O presidente Luiz Inácio Lula da Silva (PT) é desaprovado por 50% dos eleitores brasileiros, enquanto 47% aprovam sua gestão, segundo pesquisa Meio/Ideia divulgada nesta terça-feira (13). A diferença entre os dois índices está dentro da margem de erro, de 2,2 pontos percentuais, o que indica um cenário de equilíbrio estatístico, mas com leve vantagem da desaprovação. Outros 3% dos entrevistados afirmaram não saber ou preferiram não responder.
O levantamento ouviu 2.000 pessoas por meio de entrevistas telefônicas realizadas entre os dias 8 e 12 de janeiro. A pesquisa tem nível de confiança de 95% e está registrada no Tribunal Superior Eleitoral sob o protocolo BR-06731/2026.
Além da aprovação pessoal do presidente, o estudo avaliou a percepção dos brasileiros sobre o desempenho do governo federal. Os resultados mostram predominância de avaliações negativas. Para 15% dos entrevistados, o governo é ótimo, enquanto 20% o classificam como bom. Outros 20,5% consideram a gestão regular. Já as avaliações negativas somam 41,4%, sendo 18,6% que veem o governo como ruim e 22,8% como péssimo. Não souberam responder representam 3,2%.

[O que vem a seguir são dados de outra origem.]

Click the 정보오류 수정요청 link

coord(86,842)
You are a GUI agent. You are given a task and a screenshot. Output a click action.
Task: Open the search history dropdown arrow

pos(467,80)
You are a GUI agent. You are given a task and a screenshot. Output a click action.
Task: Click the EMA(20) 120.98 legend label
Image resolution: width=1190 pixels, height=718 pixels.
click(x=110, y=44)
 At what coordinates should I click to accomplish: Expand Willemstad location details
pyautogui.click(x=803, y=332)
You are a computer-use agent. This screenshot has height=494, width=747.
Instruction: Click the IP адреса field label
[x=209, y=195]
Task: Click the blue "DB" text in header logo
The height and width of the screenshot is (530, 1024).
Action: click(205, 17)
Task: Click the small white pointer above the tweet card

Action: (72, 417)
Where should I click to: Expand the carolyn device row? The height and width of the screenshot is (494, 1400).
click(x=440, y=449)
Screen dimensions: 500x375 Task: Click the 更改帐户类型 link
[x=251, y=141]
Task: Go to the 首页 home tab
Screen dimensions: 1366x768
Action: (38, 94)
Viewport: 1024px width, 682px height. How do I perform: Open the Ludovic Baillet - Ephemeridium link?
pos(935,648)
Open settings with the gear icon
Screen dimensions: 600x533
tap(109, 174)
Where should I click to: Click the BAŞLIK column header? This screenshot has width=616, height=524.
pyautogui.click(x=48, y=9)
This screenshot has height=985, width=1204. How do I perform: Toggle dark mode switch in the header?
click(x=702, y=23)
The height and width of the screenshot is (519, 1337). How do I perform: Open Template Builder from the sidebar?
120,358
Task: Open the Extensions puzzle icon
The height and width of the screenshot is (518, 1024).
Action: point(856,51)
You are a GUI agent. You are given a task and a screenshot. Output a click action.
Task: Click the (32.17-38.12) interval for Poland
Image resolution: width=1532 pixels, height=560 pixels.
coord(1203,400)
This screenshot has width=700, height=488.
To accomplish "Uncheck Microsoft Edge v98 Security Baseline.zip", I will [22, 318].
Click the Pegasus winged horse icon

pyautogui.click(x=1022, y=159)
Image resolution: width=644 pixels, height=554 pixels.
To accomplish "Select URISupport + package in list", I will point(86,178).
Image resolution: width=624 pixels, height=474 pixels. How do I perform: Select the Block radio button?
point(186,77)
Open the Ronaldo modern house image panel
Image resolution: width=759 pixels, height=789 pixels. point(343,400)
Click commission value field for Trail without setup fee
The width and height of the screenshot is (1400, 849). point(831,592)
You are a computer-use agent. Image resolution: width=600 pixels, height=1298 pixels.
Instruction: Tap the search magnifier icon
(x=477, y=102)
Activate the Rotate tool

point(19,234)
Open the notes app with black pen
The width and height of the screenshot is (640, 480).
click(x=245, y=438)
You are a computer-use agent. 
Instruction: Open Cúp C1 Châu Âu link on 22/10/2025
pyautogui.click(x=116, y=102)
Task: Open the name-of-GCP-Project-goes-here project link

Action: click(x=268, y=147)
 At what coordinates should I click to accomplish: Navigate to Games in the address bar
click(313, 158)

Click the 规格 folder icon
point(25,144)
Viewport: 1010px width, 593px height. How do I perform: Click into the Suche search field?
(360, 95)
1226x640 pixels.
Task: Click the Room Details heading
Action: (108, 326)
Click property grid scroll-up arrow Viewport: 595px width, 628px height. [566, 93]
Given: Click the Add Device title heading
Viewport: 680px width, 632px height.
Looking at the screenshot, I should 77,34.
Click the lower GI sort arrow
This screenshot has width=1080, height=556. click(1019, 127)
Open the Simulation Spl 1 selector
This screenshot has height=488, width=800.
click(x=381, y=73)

A pesquisa também detalhou a avaliação por áreas da administração. A segurança pública aparece como o setor com pior desempenho aos olhos da população: 48,7% consideram a atuação do governo ruim ou péssima, enquanto 25,6% avaliam como ótima ou boa e 22,4% como regular. Na área econômica, 43,4% têm avaliação negativa, 32,2% positiva e 21,5% regular. A saúde apresenta cenário semelhante, com 41,5% de ruim ou péssimo, 32,1% de ótimo ou bom e 23,2% de regular.
A educação é a área com melhor percepção relativa entre as analisadas, ainda que as avaliações negativas também sejam expressivas. Segundo a pesquisa, 37,9% avaliam a gestão educacional como ótima ou boa, 20,2% como regular e 39,1% como ruim ou péssima.
Os números revelam um quadro de divisão na opinião pública e indicam desafios significativos para o governo Lula, especialmente em áreas sensíveis como segurança, economia e saúde, que pesam diretamente na percepção geral da gestão federal.